### SOURCE DATA ###
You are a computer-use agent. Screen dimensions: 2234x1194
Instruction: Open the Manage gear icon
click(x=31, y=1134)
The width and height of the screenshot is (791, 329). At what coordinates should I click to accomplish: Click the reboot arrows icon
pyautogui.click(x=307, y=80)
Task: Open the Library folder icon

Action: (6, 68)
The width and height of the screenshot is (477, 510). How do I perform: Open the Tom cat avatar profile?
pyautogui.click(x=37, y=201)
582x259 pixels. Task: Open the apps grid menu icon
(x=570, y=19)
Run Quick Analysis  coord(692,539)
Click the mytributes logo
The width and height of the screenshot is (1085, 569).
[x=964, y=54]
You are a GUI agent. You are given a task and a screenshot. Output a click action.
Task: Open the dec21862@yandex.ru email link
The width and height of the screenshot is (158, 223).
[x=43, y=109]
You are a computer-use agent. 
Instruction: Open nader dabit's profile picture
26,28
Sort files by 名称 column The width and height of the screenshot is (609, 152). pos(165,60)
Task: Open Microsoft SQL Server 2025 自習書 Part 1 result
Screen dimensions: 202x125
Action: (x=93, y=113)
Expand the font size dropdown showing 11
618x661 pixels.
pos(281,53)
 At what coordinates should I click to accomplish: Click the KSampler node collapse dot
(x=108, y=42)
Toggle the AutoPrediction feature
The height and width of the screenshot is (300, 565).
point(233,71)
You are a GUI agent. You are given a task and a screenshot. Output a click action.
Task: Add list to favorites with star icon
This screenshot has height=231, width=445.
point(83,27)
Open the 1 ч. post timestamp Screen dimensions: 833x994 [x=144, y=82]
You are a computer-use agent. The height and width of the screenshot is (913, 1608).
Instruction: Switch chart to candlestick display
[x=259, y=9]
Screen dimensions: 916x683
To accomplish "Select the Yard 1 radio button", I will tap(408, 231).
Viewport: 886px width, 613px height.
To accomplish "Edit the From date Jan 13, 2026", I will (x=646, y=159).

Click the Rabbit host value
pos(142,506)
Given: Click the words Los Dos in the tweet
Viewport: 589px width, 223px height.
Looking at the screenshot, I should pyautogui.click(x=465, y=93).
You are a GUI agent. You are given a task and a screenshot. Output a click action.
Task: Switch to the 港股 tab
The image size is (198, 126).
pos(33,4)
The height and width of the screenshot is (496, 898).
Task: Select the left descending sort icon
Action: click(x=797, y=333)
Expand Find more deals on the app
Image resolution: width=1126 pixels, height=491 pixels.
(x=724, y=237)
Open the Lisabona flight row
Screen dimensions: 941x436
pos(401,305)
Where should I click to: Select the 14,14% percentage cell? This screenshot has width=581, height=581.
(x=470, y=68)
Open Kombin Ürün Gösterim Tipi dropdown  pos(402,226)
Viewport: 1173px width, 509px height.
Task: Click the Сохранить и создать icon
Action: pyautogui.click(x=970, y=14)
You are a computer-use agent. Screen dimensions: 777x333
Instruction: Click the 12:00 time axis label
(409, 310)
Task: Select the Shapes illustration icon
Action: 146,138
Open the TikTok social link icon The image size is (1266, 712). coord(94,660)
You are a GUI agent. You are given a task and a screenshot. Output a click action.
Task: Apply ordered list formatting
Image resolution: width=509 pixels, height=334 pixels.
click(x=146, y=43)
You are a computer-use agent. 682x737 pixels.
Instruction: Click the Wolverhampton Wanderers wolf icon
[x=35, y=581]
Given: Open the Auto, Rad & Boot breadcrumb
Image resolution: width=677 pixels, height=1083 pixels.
###
PROBLEM: Restate the data above in full, keeping every word as it is.

EXERCISE OUTPUT:
You are a computer-use agent. Screen dimensions: 2234x1194
Instruction: Open the Manage gear icon
click(x=31, y=1134)
The width and height of the screenshot is (791, 329). At what coordinates should I click to accomplish: Click the reboot arrows icon
pyautogui.click(x=307, y=80)
Task: Open the Library folder icon

Action: (6, 68)
The width and height of the screenshot is (477, 510). How do I perform: Open the Tom cat avatar profile?
pyautogui.click(x=37, y=201)
582x259 pixels. Task: Open the apps grid menu icon
(x=570, y=19)
Run Quick Analysis  coord(692,539)
Click the mytributes logo
The width and height of the screenshot is (1085, 569).
[x=964, y=54]
You are a GUI agent. You are given a task and a screenshot. Output a click action.
Task: Open the dec21862@yandex.ru email link
The width and height of the screenshot is (158, 223).
[x=43, y=109]
You are a computer-use agent. 
Instruction: Open nader dabit's profile picture
26,28
Sort files by 名称 column The width and height of the screenshot is (609, 152). pos(165,60)
Task: Open Microsoft SQL Server 2025 自習書 Part 1 result
Screen dimensions: 202x125
Action: (x=93, y=113)
Expand the font size dropdown showing 11
618x661 pixels.
pos(281,53)
 At what coordinates should I click to accomplish: Click the KSampler node collapse dot
(x=108, y=42)
Toggle the AutoPrediction feature
The height and width of the screenshot is (300, 565).
point(233,71)
You are a GUI agent. You are given a task and a screenshot. Output a click action.
Task: Add list to favorites with star icon
This screenshot has height=231, width=445.
point(83,27)
Open the 1 ч. post timestamp Screen dimensions: 833x994 [x=144, y=82]
You are a computer-use agent. The height and width of the screenshot is (913, 1608).
Instruction: Switch chart to candlestick display
[x=259, y=9]
Screen dimensions: 916x683
To accomplish "Select the Yard 1 radio button", I will tap(408, 231).
Viewport: 886px width, 613px height.
To accomplish "Edit the From date Jan 13, 2026", I will (x=646, y=159).

Click the Rabbit host value
pos(142,506)
Given: Click the words Los Dos in the tweet
Viewport: 589px width, 223px height.
Looking at the screenshot, I should pyautogui.click(x=465, y=93).
You are a GUI agent. You are given a task and a screenshot. Output a click action.
Task: Switch to the 港股 tab
The image size is (198, 126).
pos(33,4)
The height and width of the screenshot is (496, 898).
Task: Select the left descending sort icon
Action: click(x=797, y=333)
Expand Find more deals on the app
Image resolution: width=1126 pixels, height=491 pixels.
(x=724, y=237)
Open the Lisabona flight row
Screen dimensions: 941x436
pos(401,305)
Where should I click to: Select the 14,14% percentage cell? This screenshot has width=581, height=581.
(x=470, y=68)
Open Kombin Ürün Gösterim Tipi dropdown  pos(402,226)
Viewport: 1173px width, 509px height.
Task: Click the Сохранить и создать icon
Action: pyautogui.click(x=970, y=14)
You are a computer-use agent. Screen dimensions: 777x333
Instruction: Click the 12:00 time axis label
(409, 310)
Task: Select the Shapes illustration icon
Action: 146,138
Open the TikTok social link icon The image size is (1266, 712). coord(94,660)
You are a GUI agent. You are given a task and a screenshot. Output a click action.
Task: Apply ordered list formatting
Image resolution: width=509 pixels, height=334 pixels.
click(x=146, y=43)
You are a computer-use agent. 682x737 pixels.
Instruction: Click the Wolverhampton Wanderers wolf icon
[x=35, y=581]
Given: Open the Auto, Rad & Boot breadcrumb
Image resolution: width=677 pixels, height=1083 pixels.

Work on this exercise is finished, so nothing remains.